Long Term Glucocorticoids (Steroids)

Answer 15

A) Practice point

• Consider adrenal suppression in all patients on glucocorticoids in doses of > 5 mg prednisone per day for > 3 weeks.
• Warn patients about acute illness and the need to increase the steroid dose for 2 to 3 days.

B). Education:

• Discuss the risks with acute illnesses, trauma, or surgery due to HPA axis suppression and a lack of the normal cortisol response.
• Extra “stress or sick day dose steroids” may be needed.
• Give written advice.
• Diagnosis of serious or atypical infections may be delayed due to immunosuppression. Encourage early presentation if unwell.
• Consider MedicAlert.

C). Consider adrenal insufficiency

• e.g., nausea, fatigue, occasional vomiting, light-headedness when:
• the dose is reduced below the steroid equivalent of prednisone 5 mg per day.
• the patient is unwell, has trauma, or has undergone surgery.

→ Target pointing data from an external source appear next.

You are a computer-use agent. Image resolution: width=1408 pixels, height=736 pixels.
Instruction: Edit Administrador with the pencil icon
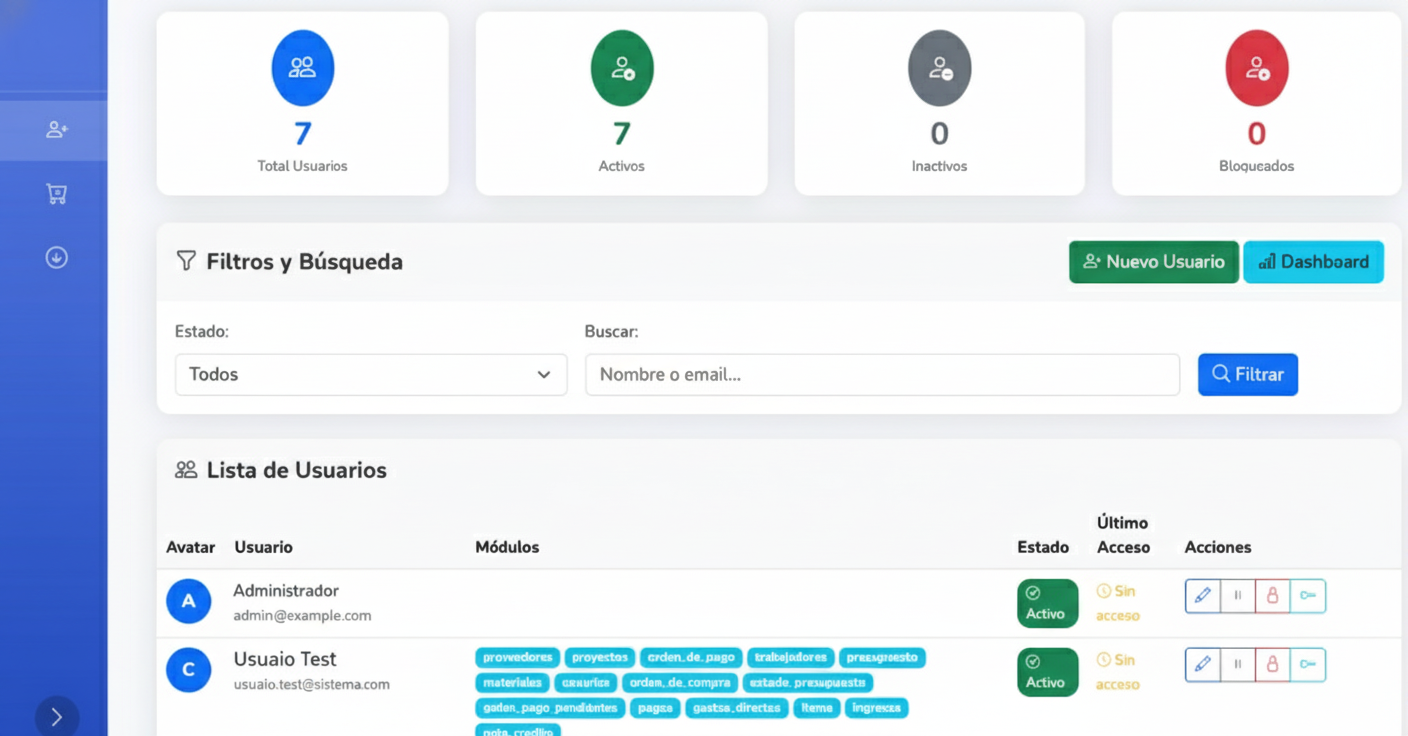(x=1203, y=596)
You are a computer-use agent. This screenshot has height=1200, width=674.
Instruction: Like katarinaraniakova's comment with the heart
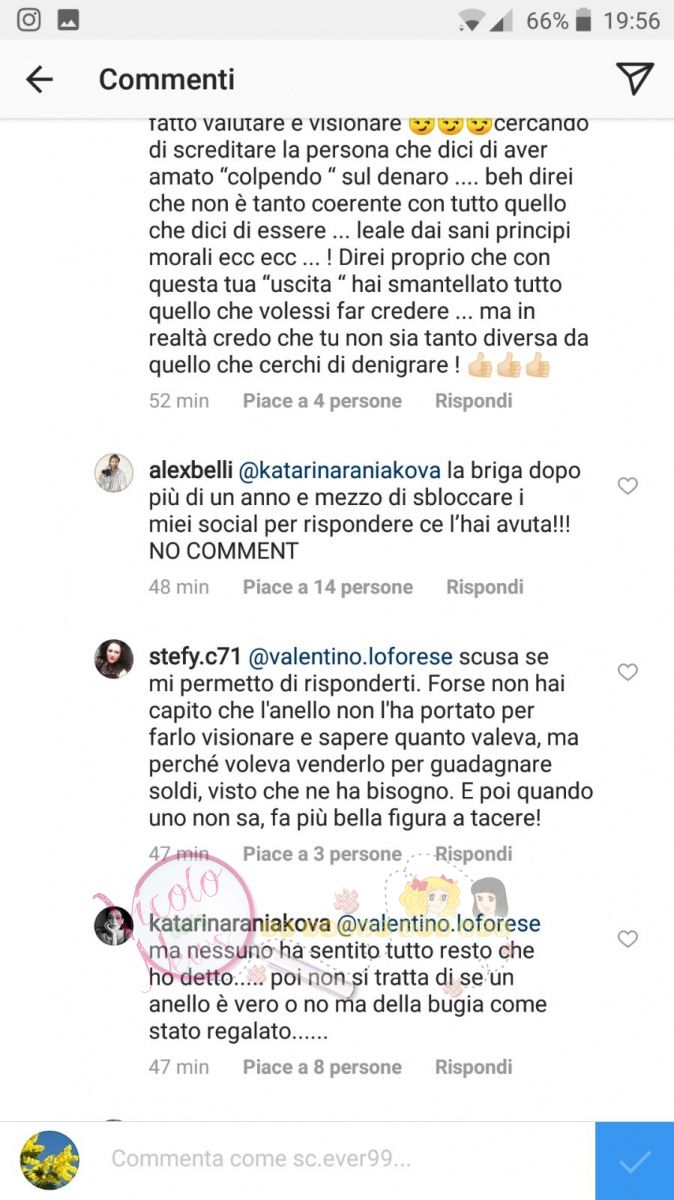click(x=628, y=939)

D). Stress or “sick day” steroids

• i.e., situations when extra steroid doses are needed:
• Mild acute illness or trauma
• Moderate or severe acute illness (e.g., pneumonia) or significant vomiting or diarrhoea and reduced oral absorption, give parenteral hydrocortisone 50 to100 mg IV or IM and repeat 6 to 8 hourly. This may require hospital admission.

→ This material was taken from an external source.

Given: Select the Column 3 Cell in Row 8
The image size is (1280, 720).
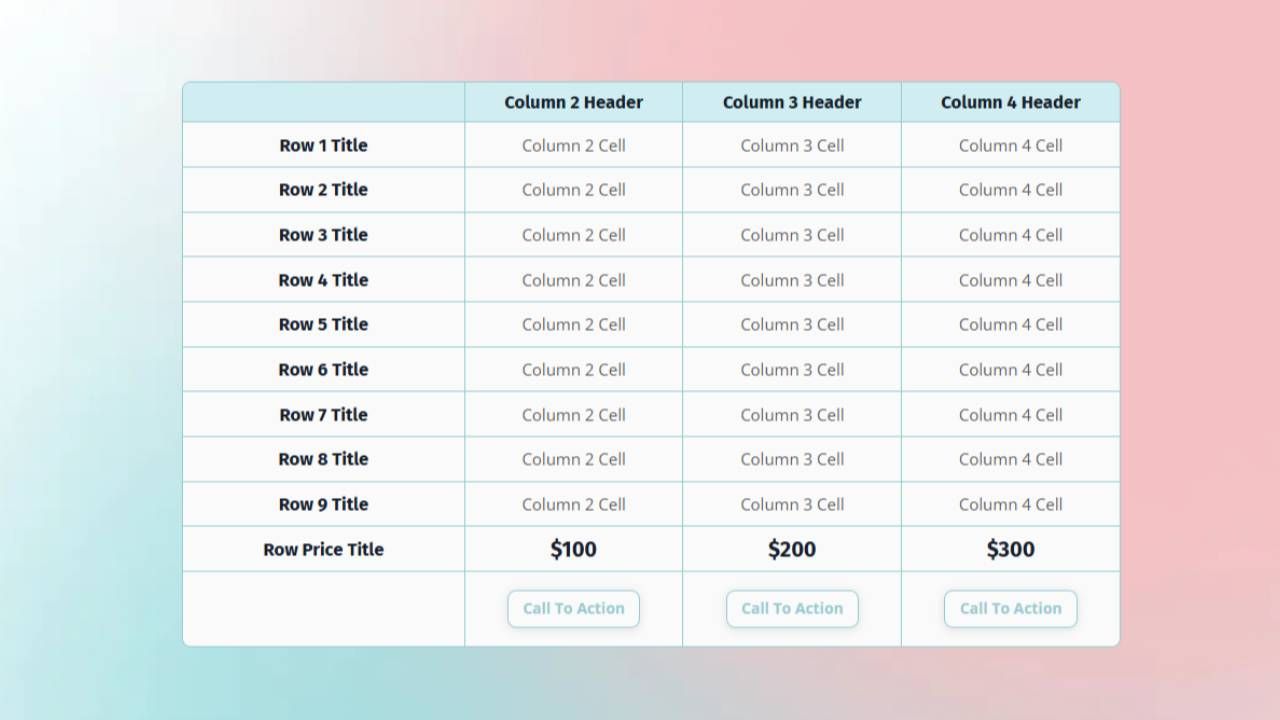Looking at the screenshot, I should (x=792, y=459).
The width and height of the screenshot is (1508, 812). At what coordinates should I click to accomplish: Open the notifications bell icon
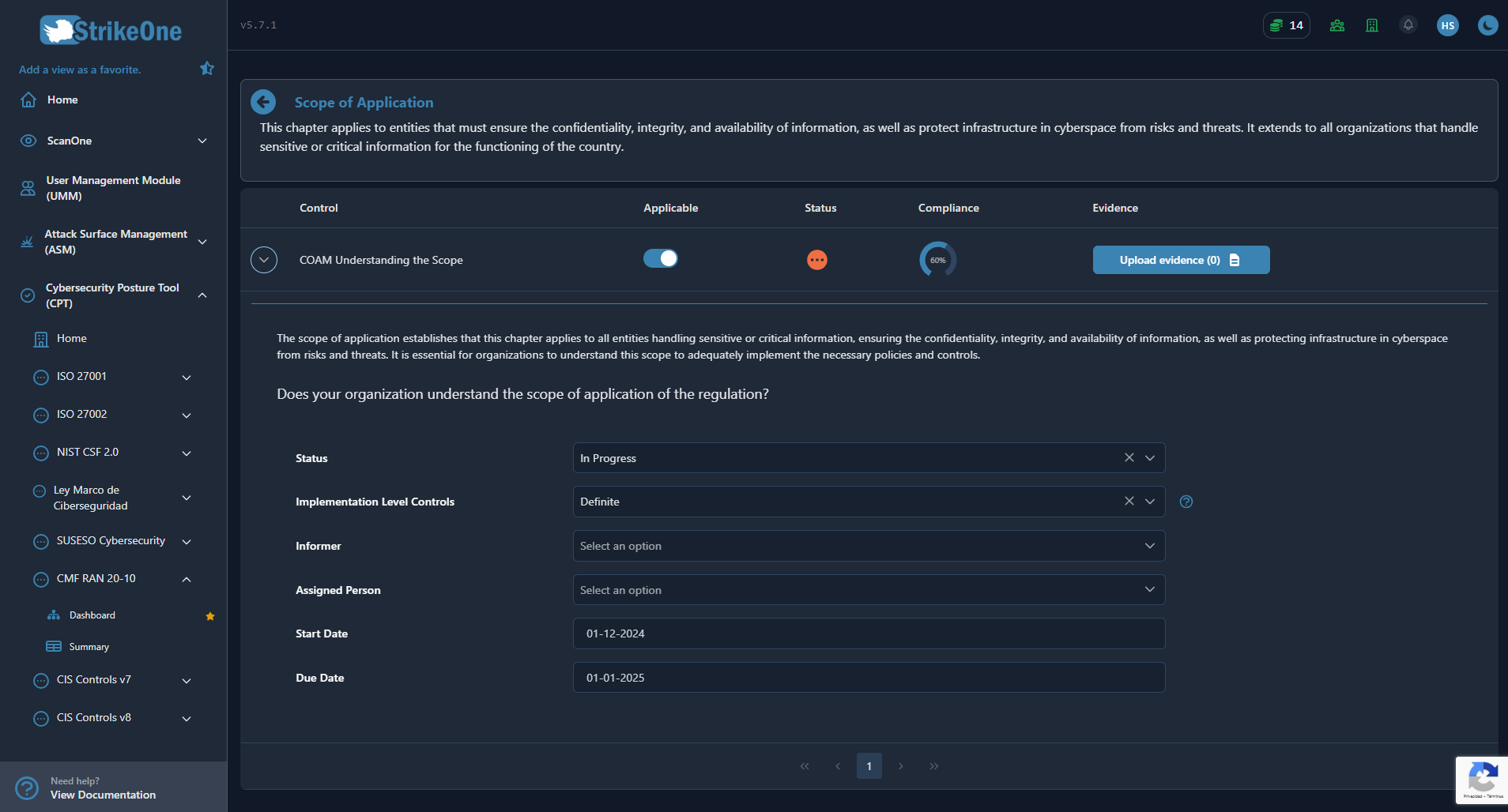(x=1408, y=25)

E). Withdrawal of steroids:

• Gradually reduce dose down to physiological dose of prednisone 5 mg or equivalent. The dose reduction will vary, and depends on the initial diagnosis.
• Once at prednisone 5 mg or equivalent, then either very slowly wean the steroid dose down, or follow these recommended steps and monitor recovery of normal steroid secretion.
• Warn the pt not to stop steroids suddenly and to seek help if they become unwell as the steroid dose will need to be increased.
• If there is difficulty weaning the pt off the steroids then follow these recommended steps and monitor recovery of normal steroid secretion.
• If pt is unable to stop steroids, request non-acute endocrinology assessment or seek endocrinology advice.